Several nations—including Nigeria, South Africa, Senegal, and Angola—are pursuing ambitions to enhance gas-to-power infrastructures. The report also signals growing demand for gas-derived products like fertilizers and petrochemicals, along with industrial applications, such as in metals processing. For example, Angola’s newly approved National Gas Plan specifically targets these sectors to reduce reliance on imports, whereas Nigeria has initiated a push for compressed natural gas (CNG) vehicles through its National Gas Expansion Program.
Challenges to Realizing Africa’s Gas Potential
Although Africa has abundant gas resources, a significant portion remains untapped. The continent ranks second globally, following Russia, in terms of discovered yet undeveloped gas resources. Two prominent examples include the Rovuma basin, holding 129 Tcf off the coast of Mozambique and Tanzania, and the Niger Delta basin, which contains 113 Tcf located along Nigeria’s coast. However, these resources remain largely undeveloped.
Numerous challenges roadblock Africa’s current trajectory and its potential economic transformation through gas development. The 2026 Outlook Report identifies four critical factors: upstream economics, market access and offtake, infrastructure adequacy, and country risk/fiscal terms.
Successful navigation of these factors requires a collaborative effort between governments and regulators to ensure alignment.
Upstream economics: Over 50% of production in sub-Saharan Africa currently consists of associated gas, which is less expensive to produce. This has been crucial for regional expansion, especially in Nigeria and Angola. However, as non-associated gas grows in relevance, this sector will need competitive pricing to attract future investments and infrastructure development.
Market access and offtake: For transparent pricing and reliable long-term demand, achieving success will hinge on long-term contracts with reputable offtakers and predictable consumption patterns, alongside government-backed incentives.

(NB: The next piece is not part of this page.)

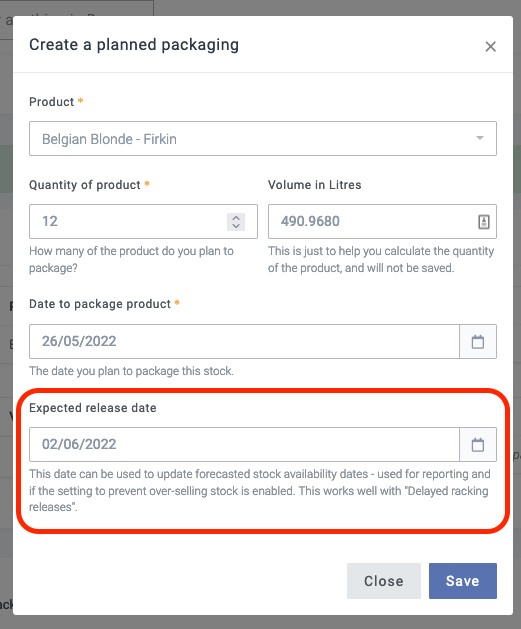
Task: Click the Expected release date label
Action: (93, 408)
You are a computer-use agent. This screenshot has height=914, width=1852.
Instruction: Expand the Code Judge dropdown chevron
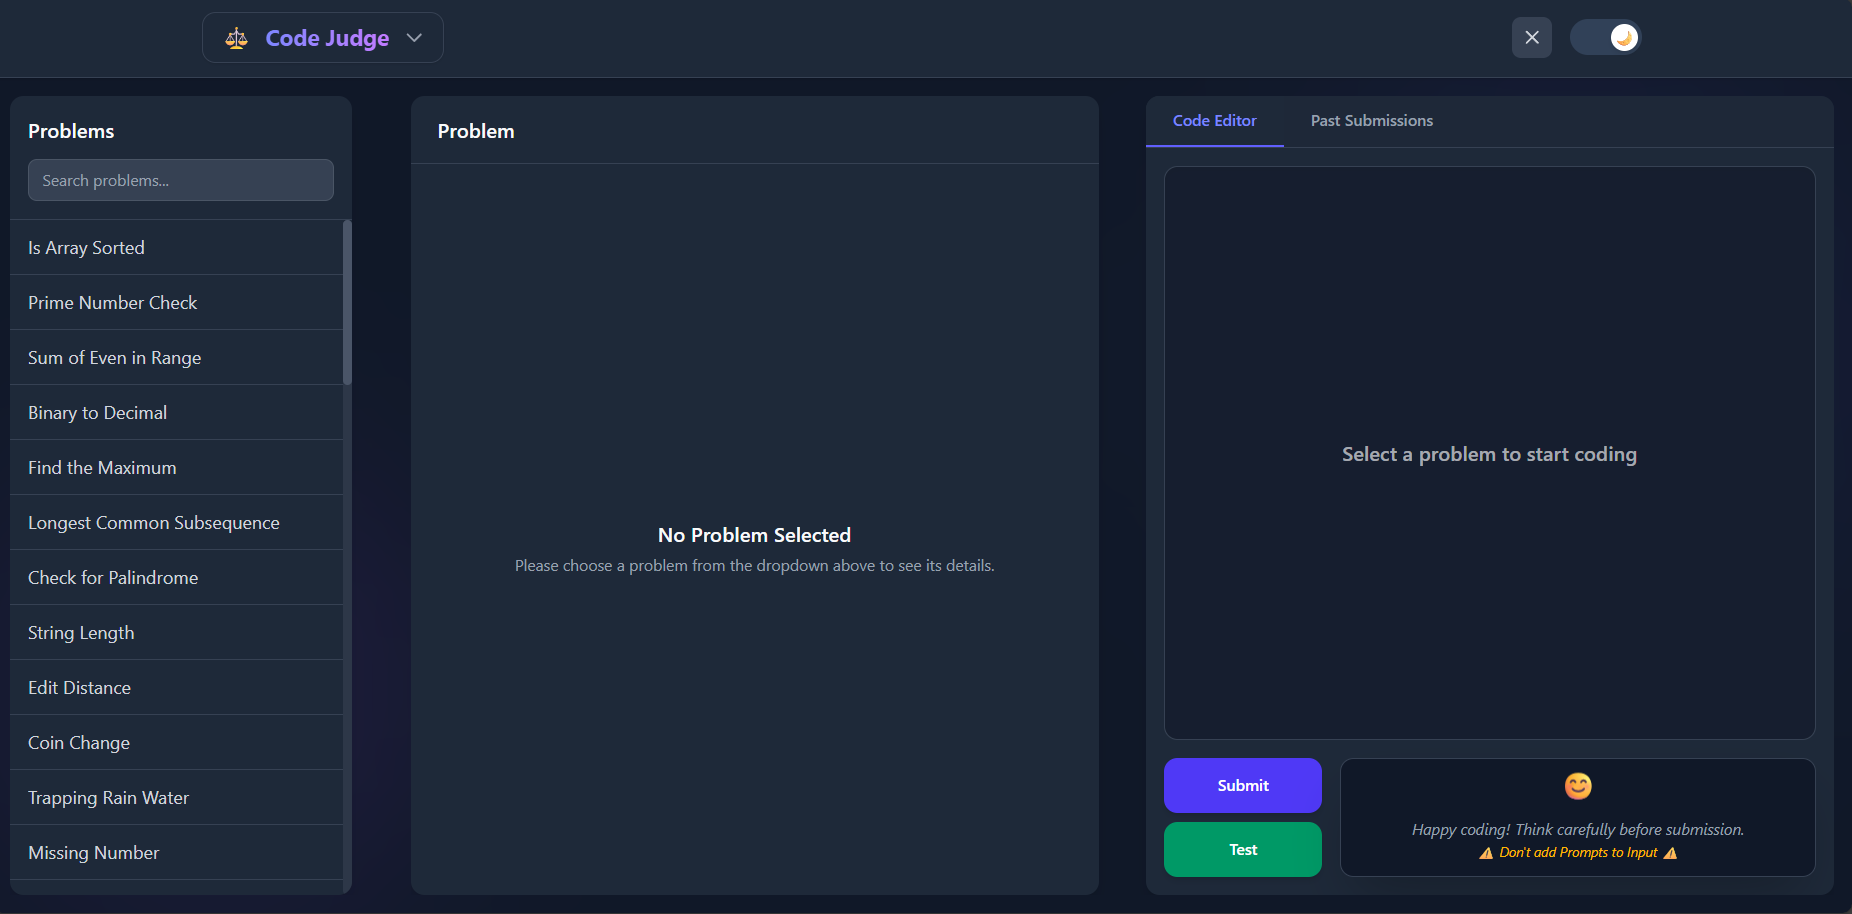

Adequate infrastructure: Efficiently connecting supply hubs to demand centers necessitates investment in LNG facilities and pipelines. The “chicken-and-egg” dilemma arises here: investors demand assured demand to justify investments, while consumer demand typically increases only after infrastructure is established. Thus, governments must create predictable regulatory frameworks to attract investment aligned with national economic and energy goals.
Country risk and fiscal terms: To ensure attractiveness to investors, national governments must skillfully balance royalties, taxation, production sharing terms, and local content requirements. Additionally, political stability is essential to cultivate long-term investor confidence.
Seizing the Surplus
The 2026 Outlook Report positions gas as Africa’s bridge fuel. Its cleaner profile compared to coal and oil, combined with its versatility for power generation and industrial applications, will render it increasingly competitive in the years ahead as global prices decline.
The projected surge in non-associated gas production in sub-Saharan Africa holds the promise of enhanced energy security, substantial export revenues, and the creation of new industrial jobs. To realize this vision, it is crucial to navigate the infrastructure-demand conundrum through well-structured contracts, transparent pricing strategies, and balanced fiscal policies.
If African nations can come together to support upstream scalability, midstream connectivity, and downstream certainty, the gas sector won’t merely expand—it will transform the entire continent for the better, unlocking vast economic potential and empowering communities across Africa.